Compiti richiesti:
1. Nel testo sui costi delle aziende agricole, a quale percentuale su base nazionale salgono le aziende a reddito negativo secondo l'analisi citata?
2. Prosegui il testo sui costi delle aziende agricole a partire dalla sua ultima frase.

Testo fornito:

────────────────────────────────────────

In generale, le contromisure adottate per limitare i costi determinano purtroppo riduzioni nell’efficienza produttiva. Basta elencare alcune di queste soluzioni per capire quello cui si andrà incontro: impiego di una minore quantità di concimi a parità di budget di spesa preventivata, ricorso alla concimazione fogliare in sostituzione di quella solida, impiego di sementi meno costose e con performance produttive ridotte rispetto alle cultivar impiegate normalmente nella pratica aziendale, ecc. Per le aziende zootecniche dove i margini di manovra sono più contenuti, cresce il numero di imprenditori che dichiara di essere intenzionato a cessare l’attività imprenditoriale. Le aziende a Reddito negativo passano secondo l’analisi in oggetto al 34% su base nazionale, mentre prima dell’attuale crisi tale percentuale si attestava sul 7%.

────────────────────────────────────────

Voci tratte da una raccolta:
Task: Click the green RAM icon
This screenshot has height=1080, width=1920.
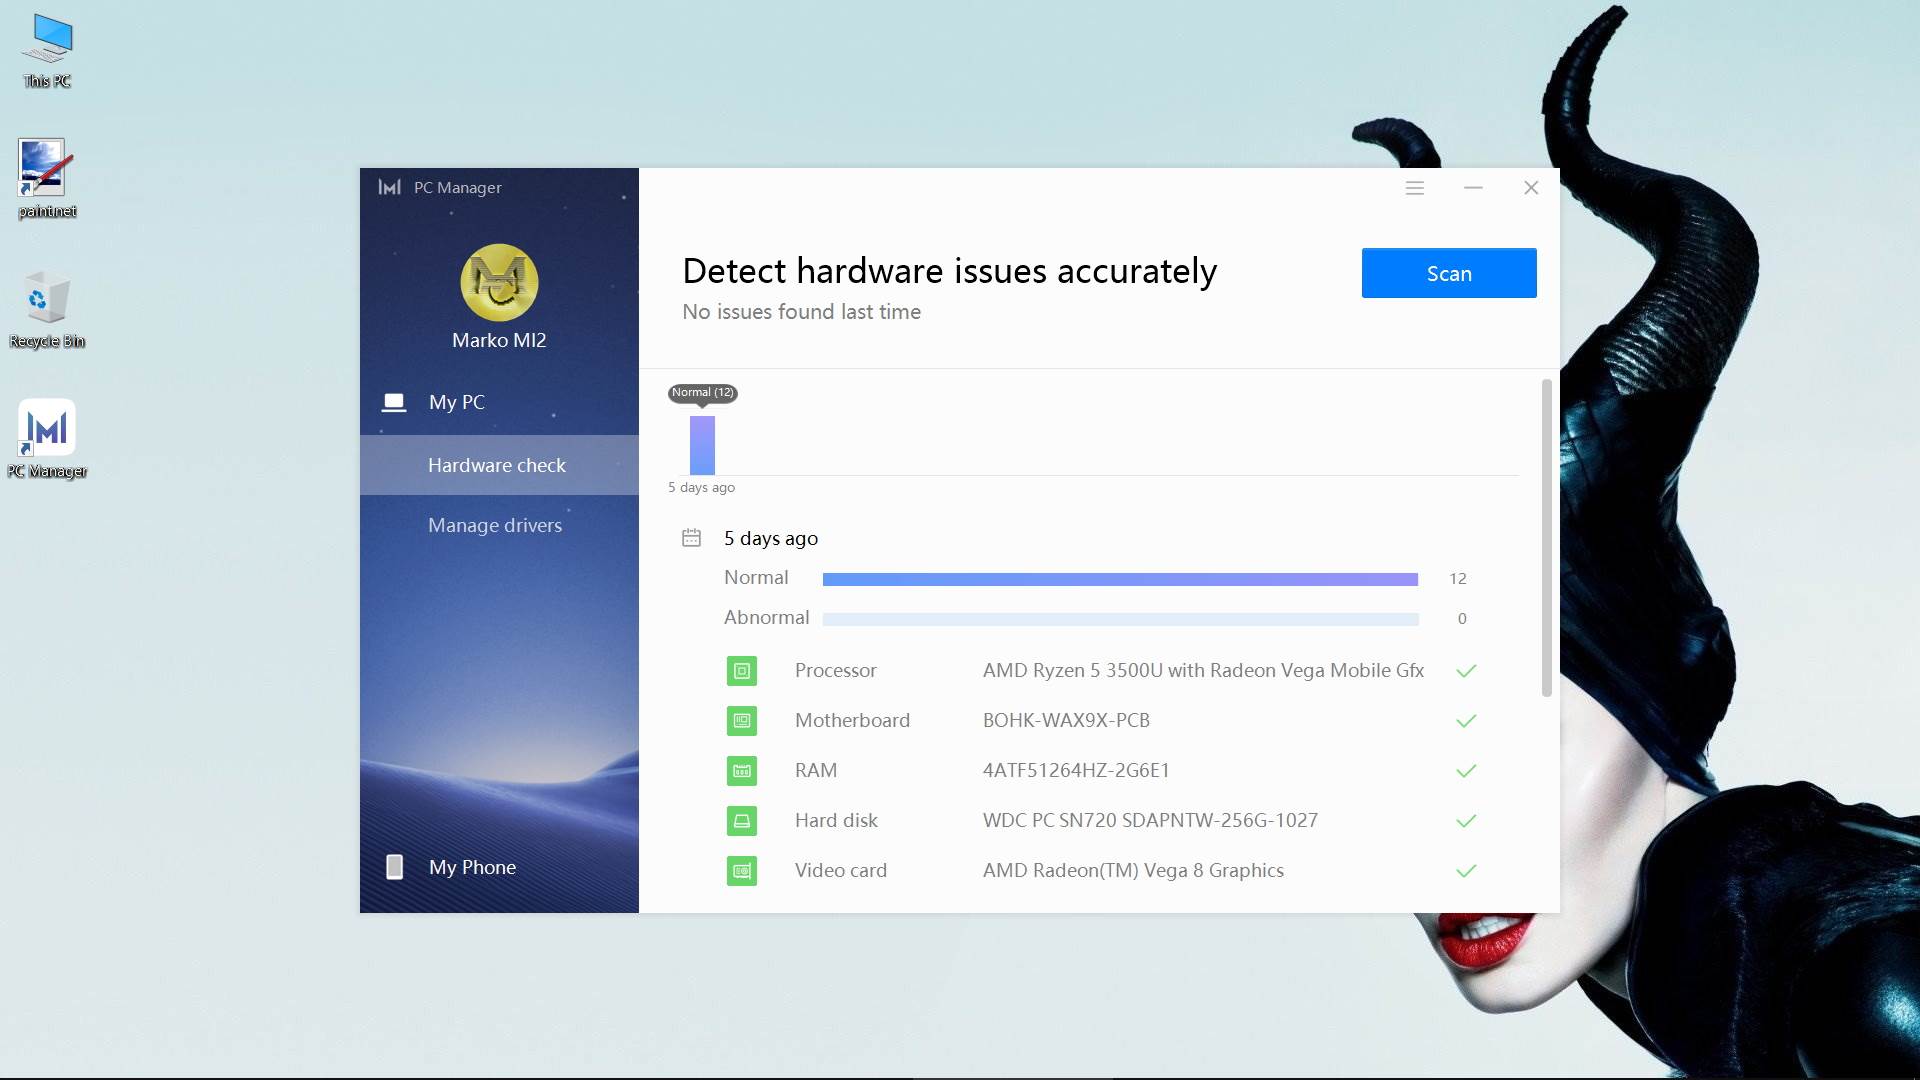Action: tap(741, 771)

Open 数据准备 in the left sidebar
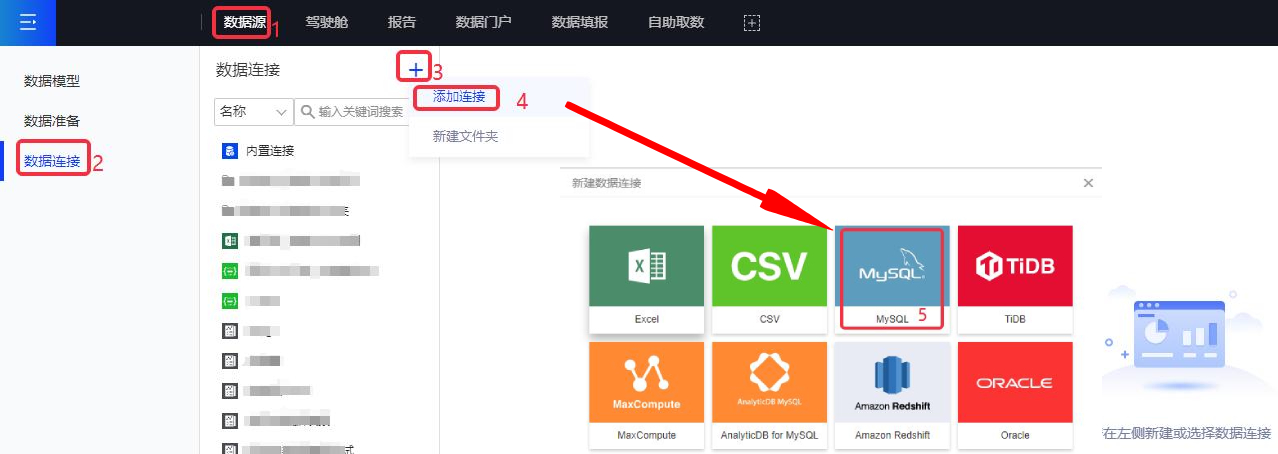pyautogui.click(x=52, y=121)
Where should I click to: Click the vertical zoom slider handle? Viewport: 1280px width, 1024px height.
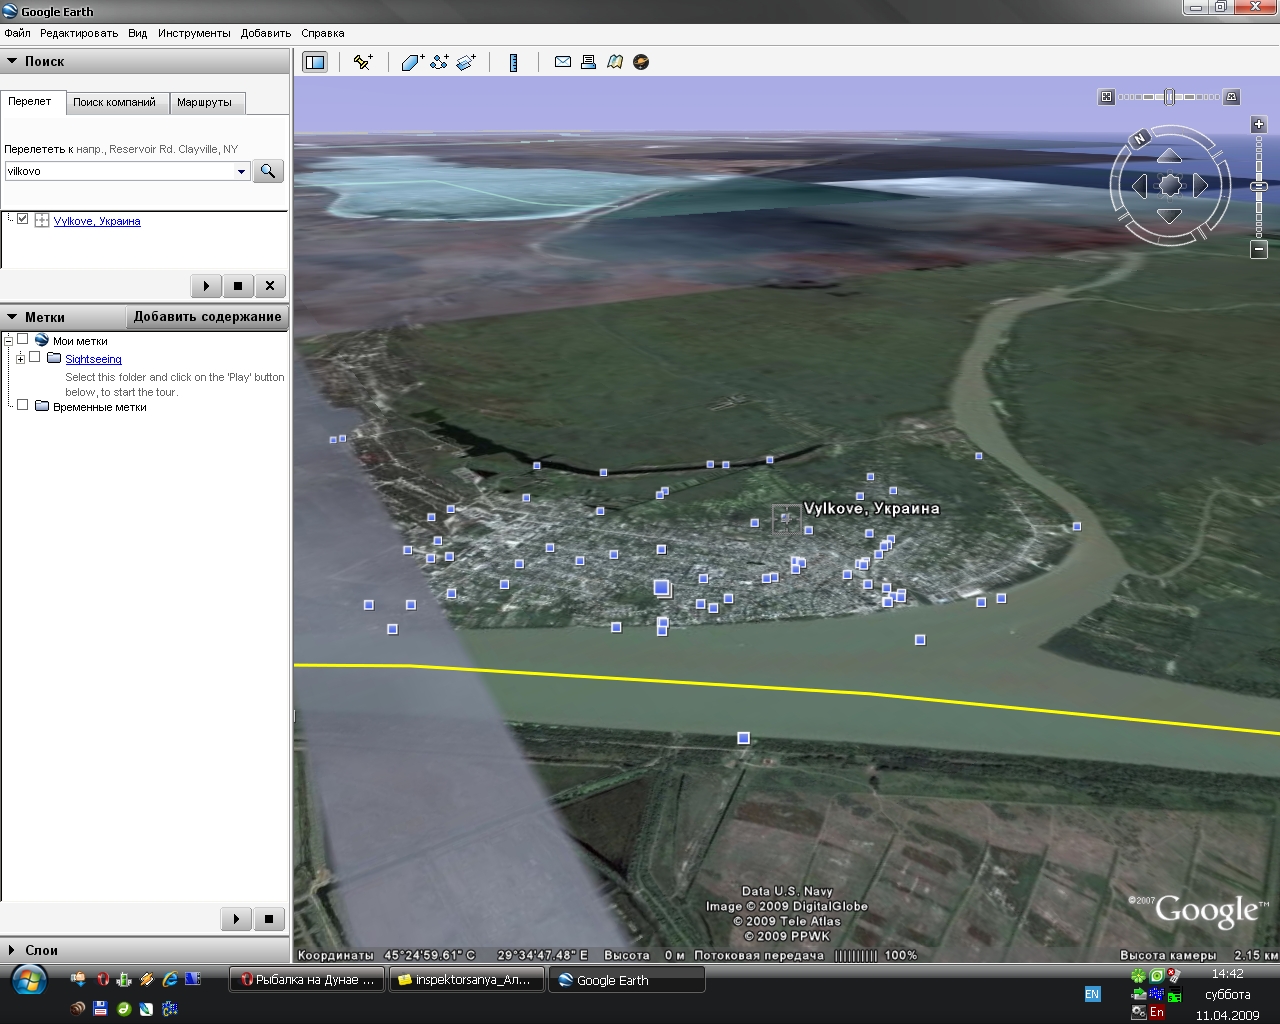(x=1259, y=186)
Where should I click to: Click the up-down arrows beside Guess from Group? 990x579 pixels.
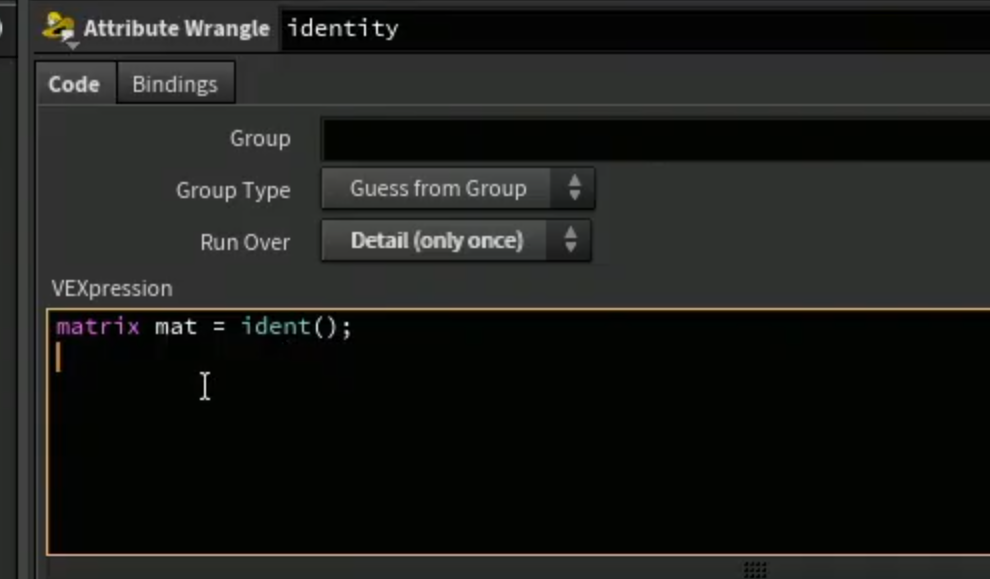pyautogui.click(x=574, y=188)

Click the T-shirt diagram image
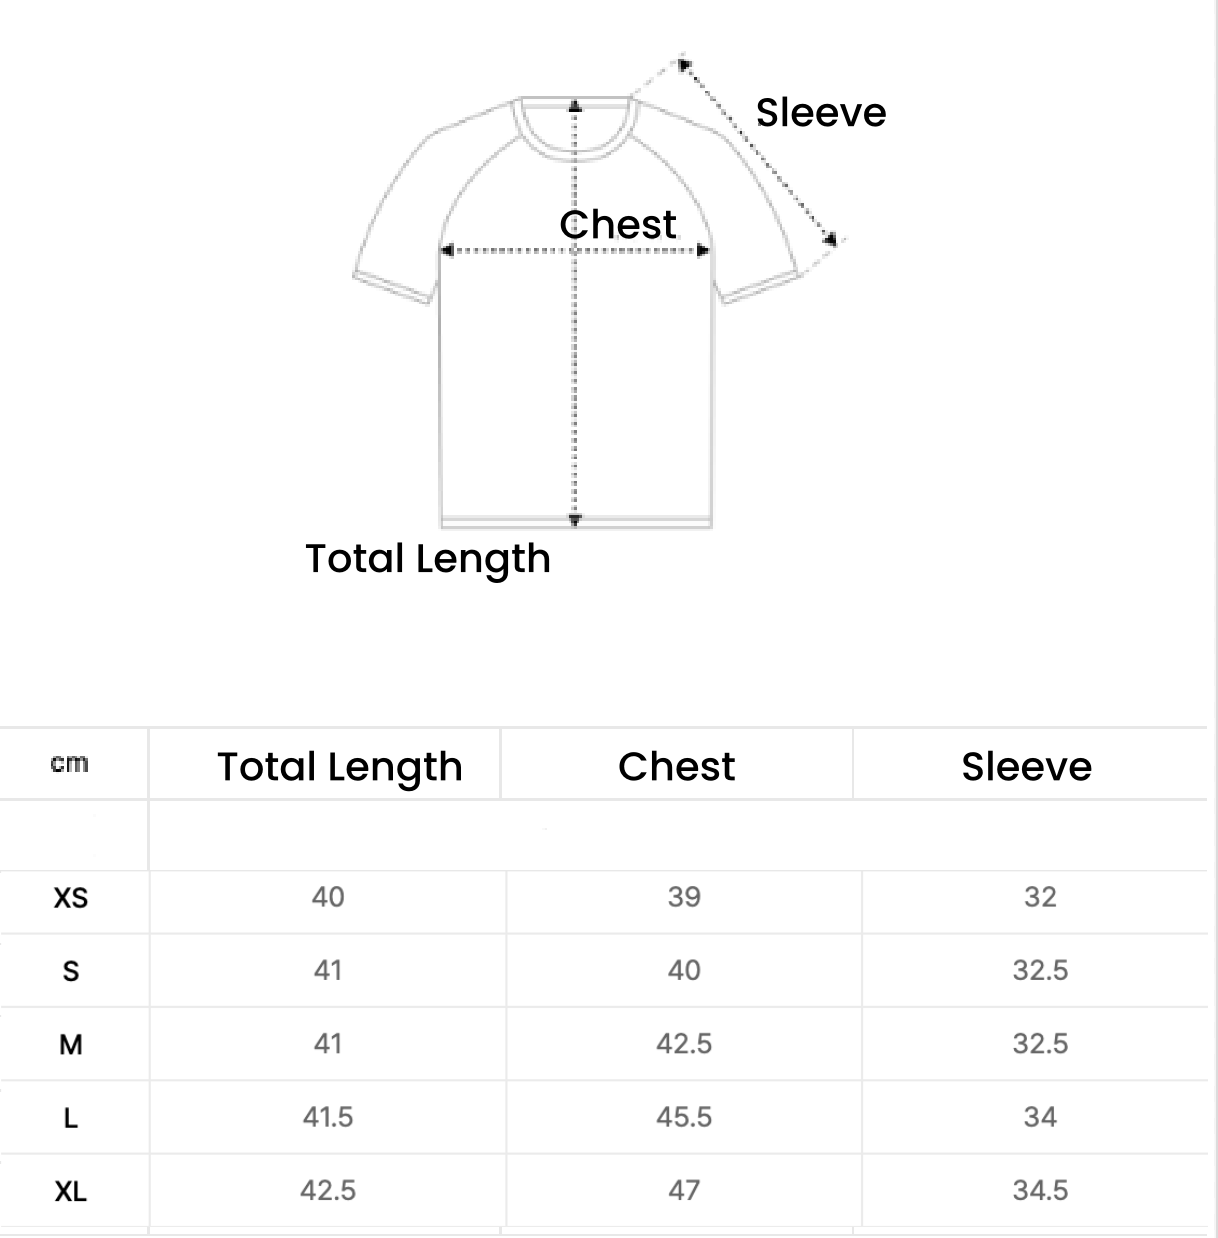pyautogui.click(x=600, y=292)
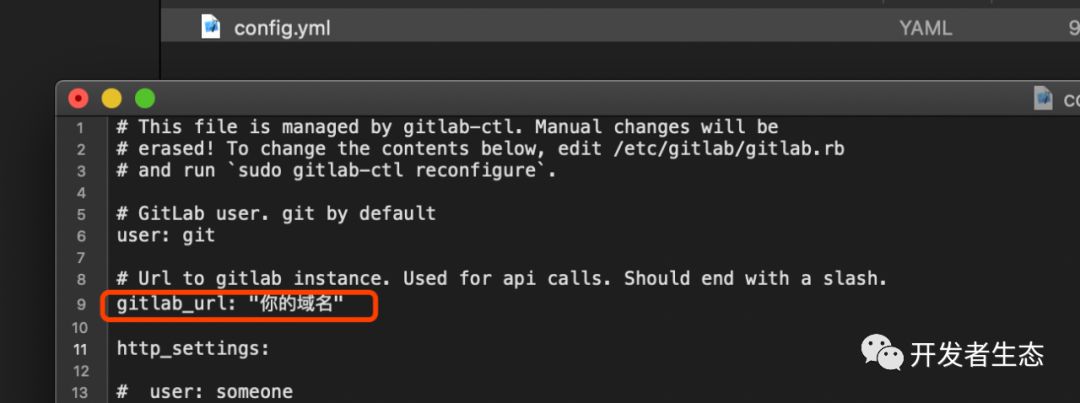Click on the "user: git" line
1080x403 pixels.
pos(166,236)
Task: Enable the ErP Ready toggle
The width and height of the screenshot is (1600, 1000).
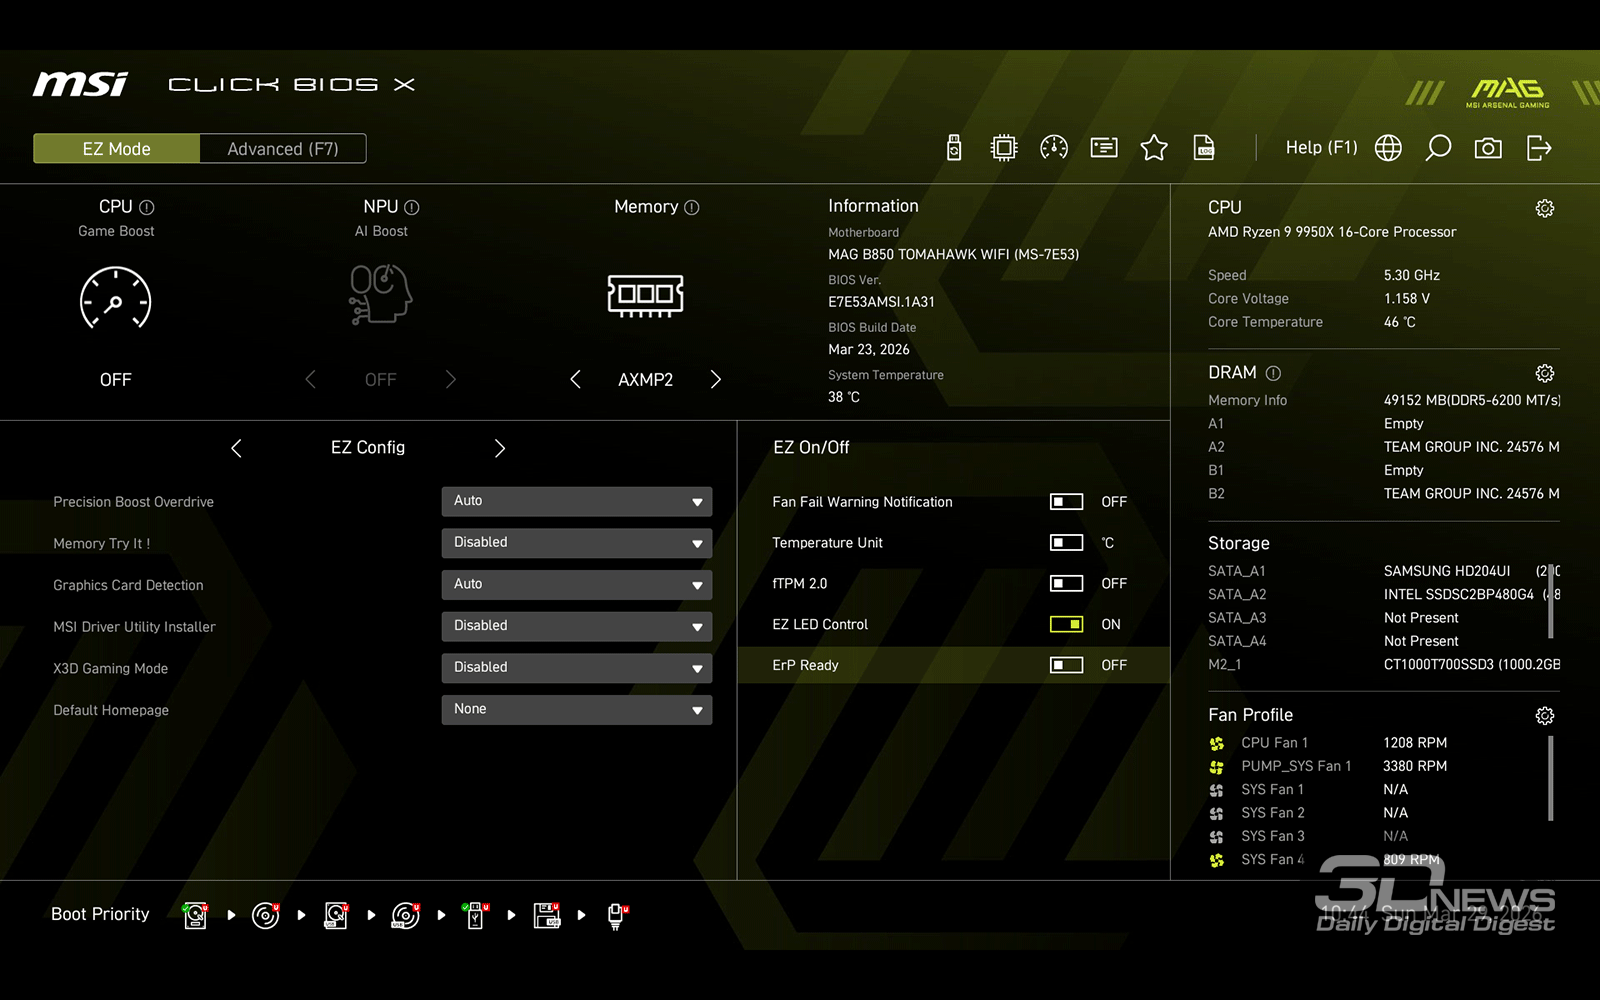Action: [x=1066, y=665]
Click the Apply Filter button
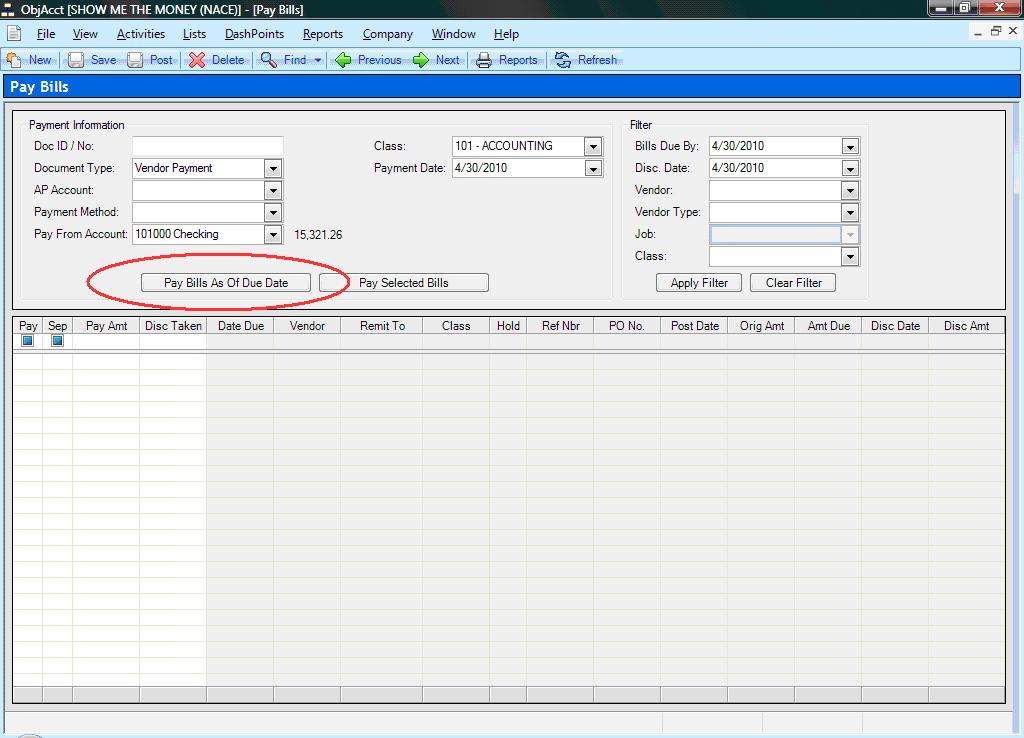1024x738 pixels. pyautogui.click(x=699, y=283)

────────────────────────────────────────

Risposte in ordine:
1. Salgono al 34%, contro il 7% di prima dell'attuale crisi.

2.
Effetti a livello territoriale
Se si sposta l’analisi a livello territoriale si vede come le aree geografiche maggiormente interessate dagli aumenti siano quelle in cui sono più frequenti gli indirizzi produttivi più penalizzati come i granivori, cereali e altri seminativi e allevamento dei bovini da latte. Sono quindi le Regioni settentrionali (in particolare Lombardia ed Emilia Romagna) a far registrare le situazioni di sofferenza maggiori, mentre al centro-sud, fortunatamente, le variazioni reddituali seppur negative sono più contenute.
Anche le Regioni più vocate alla frutticoltura (inclusa olivicoltura), viticoltura e zootecnia estensiva (es. Trentino Alto Adige, Puglia), hanno effetti significativamente più bassi rispetto alla media nazionale.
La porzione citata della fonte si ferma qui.